However, the pricing dynamics are quite different for video. if you’re doing delivery of relatively low-quality, YouTube-like social video, for instance, your average file size is probably more like 10 MB. So 10,000 requests is 100 GB of content, making the per-GB surcharge a mere $0.02 cents. This is an essentially negligible amount. Consequently, the request-based pricing model makes 3Crowd far more cost-effective as a solution for video and other large-file-centric CDNs, than it does for small object delivery.
I certainly have plenty more thoughts on this, both specific to 3Crowd, and to the 4th-gen CDN and carrier CDN evolutionary path. I’m currently working on a research note on carrier CDN strategy and implementation, so keep an eye out for it. Also, I know many of the CDN watchers who read my blog are probably now asking themselves, “What are the implications for Akamai, Limelight, and Level 3?” If you’re a Gartner client, please feel free to call and make an inquiry.
In the wake of Amazon’s recent outage, we know we have Gartner clients who are interested in what we’ve written about Amazon in the past, and our existing recommendations for using cloud IaaS, and managing cloud-related risks. While we’re comfortable with our current advice, we’re also in the midst of some internal debate about what new recommendations may emerge out of this event, I’m posting a list of research notes that clients may find helpful as they sort through their thinking. This is just a reading list; it is by no means a comprehensive list of Gartner research related to Amazon or cloud IaaS. If you are a client, you may want to do your own search of the research, or ask our client services folks for help.

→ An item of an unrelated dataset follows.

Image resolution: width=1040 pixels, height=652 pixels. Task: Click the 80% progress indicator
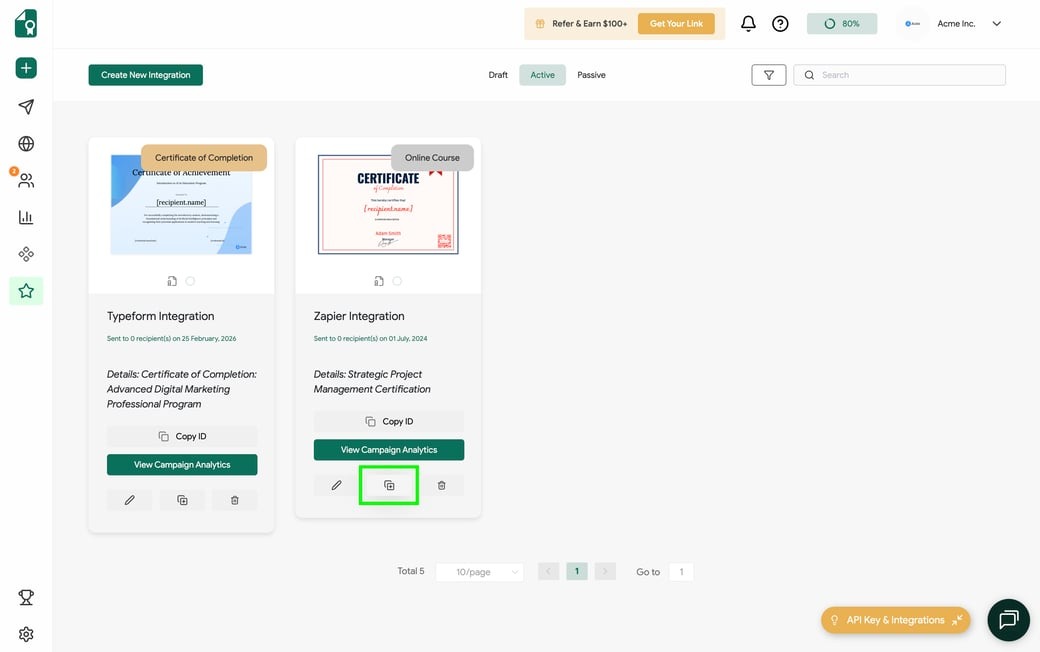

I will mark notes as “Core” (available to regular Gartner clients), “GBL” (available to technology and service provider clients who have subscribed to Gartner for Business Leaders or a product with similar access to research targeted at vendors), or “ITP” (available to clients of the Burton Group’s services, known as Gartner for IT Professionals post-acquisitions).
If you are specifically concerned about this particular Amazon outage and its context, and you want to read just one cautionary note, read Will Your Data Rain When the Cloud Bursts?, by my colleague Jay Heiser. It’s specifically about the risk of storage failure in the public cloud, and what you should ask your provider about their recoverability.
You might also be interested in our Cloud Computing: Infrastructure as a Service research round-up, for research related to both external cloud IaaS, and internal private clouds.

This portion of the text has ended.